> **The task**:
Repeat exactly the lines from the line containing "572x480 pixels." through the last line of the records below, inclusive, and nothing else.

> **Collected data**:

------

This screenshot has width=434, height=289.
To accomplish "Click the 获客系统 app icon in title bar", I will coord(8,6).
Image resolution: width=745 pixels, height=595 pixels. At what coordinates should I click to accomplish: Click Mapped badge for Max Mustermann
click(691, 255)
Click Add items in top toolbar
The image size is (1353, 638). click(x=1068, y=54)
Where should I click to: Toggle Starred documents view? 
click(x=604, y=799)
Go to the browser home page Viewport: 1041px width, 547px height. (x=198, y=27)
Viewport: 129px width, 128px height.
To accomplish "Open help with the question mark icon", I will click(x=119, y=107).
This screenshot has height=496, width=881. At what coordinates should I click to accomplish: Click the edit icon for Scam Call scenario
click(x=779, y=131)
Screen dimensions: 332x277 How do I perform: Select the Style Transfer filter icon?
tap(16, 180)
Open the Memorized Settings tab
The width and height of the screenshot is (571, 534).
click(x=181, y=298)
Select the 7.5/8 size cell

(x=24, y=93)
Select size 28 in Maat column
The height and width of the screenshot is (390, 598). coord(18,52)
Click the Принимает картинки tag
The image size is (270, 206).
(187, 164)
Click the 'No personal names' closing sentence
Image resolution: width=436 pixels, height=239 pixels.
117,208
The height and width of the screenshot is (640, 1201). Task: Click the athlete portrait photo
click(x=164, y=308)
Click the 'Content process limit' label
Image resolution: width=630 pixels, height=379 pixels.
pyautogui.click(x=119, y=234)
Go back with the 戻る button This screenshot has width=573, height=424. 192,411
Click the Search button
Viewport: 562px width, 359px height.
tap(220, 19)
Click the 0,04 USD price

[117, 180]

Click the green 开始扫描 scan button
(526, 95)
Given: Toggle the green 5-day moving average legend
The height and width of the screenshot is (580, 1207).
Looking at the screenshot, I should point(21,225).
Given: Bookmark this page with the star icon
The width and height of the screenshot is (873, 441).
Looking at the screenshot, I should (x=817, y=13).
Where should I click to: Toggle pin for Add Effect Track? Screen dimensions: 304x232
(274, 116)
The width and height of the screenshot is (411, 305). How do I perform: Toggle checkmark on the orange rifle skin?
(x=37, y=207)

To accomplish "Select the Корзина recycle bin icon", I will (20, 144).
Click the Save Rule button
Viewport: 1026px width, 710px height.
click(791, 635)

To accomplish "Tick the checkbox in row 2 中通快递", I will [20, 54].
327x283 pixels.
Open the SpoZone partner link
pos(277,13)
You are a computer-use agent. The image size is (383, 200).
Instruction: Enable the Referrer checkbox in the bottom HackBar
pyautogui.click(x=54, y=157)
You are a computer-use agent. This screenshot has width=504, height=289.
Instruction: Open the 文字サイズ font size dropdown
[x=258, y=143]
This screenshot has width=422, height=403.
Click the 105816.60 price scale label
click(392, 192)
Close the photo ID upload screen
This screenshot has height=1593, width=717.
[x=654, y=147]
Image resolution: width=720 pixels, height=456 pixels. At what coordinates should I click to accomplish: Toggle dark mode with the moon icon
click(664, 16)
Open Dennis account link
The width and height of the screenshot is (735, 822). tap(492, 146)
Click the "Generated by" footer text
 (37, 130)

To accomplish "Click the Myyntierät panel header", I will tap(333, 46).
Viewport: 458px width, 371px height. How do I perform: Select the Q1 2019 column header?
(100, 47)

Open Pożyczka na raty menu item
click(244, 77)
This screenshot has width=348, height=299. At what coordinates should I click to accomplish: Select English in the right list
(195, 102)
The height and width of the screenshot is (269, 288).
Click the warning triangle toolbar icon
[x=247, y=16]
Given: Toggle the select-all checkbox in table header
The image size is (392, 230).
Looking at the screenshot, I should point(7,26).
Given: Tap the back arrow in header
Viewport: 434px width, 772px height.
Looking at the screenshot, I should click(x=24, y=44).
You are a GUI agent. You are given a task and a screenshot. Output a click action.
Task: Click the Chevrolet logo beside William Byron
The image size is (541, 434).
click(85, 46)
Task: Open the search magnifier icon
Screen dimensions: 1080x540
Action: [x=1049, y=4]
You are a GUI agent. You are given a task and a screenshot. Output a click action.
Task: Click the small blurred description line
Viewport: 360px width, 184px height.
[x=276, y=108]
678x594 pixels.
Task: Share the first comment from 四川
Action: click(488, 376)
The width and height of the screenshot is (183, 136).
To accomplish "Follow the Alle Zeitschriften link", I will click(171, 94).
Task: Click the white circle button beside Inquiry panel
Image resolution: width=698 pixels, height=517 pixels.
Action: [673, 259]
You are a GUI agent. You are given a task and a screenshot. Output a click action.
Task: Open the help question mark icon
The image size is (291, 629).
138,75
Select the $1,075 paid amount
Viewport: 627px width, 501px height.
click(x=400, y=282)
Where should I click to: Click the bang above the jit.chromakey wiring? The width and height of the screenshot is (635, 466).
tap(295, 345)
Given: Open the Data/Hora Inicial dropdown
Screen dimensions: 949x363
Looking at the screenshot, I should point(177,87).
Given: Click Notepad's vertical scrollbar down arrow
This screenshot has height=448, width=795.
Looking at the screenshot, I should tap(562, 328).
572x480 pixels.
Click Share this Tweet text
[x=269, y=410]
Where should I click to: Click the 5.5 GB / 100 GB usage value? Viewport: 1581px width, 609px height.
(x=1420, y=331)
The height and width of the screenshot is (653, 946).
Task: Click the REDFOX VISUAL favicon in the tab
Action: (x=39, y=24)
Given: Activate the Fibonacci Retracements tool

------

> **Worked solution**:
572x480 pixels.
Click Share this Tweet text
[x=269, y=410]
Where should I click to: Click the 5.5 GB / 100 GB usage value? Viewport: 1581px width, 609px height.
(x=1420, y=331)
The height and width of the screenshot is (653, 946).
Task: Click the REDFOX VISUAL favicon in the tab
Action: (x=39, y=24)
Given: Activate the Fibonacci Retracements tool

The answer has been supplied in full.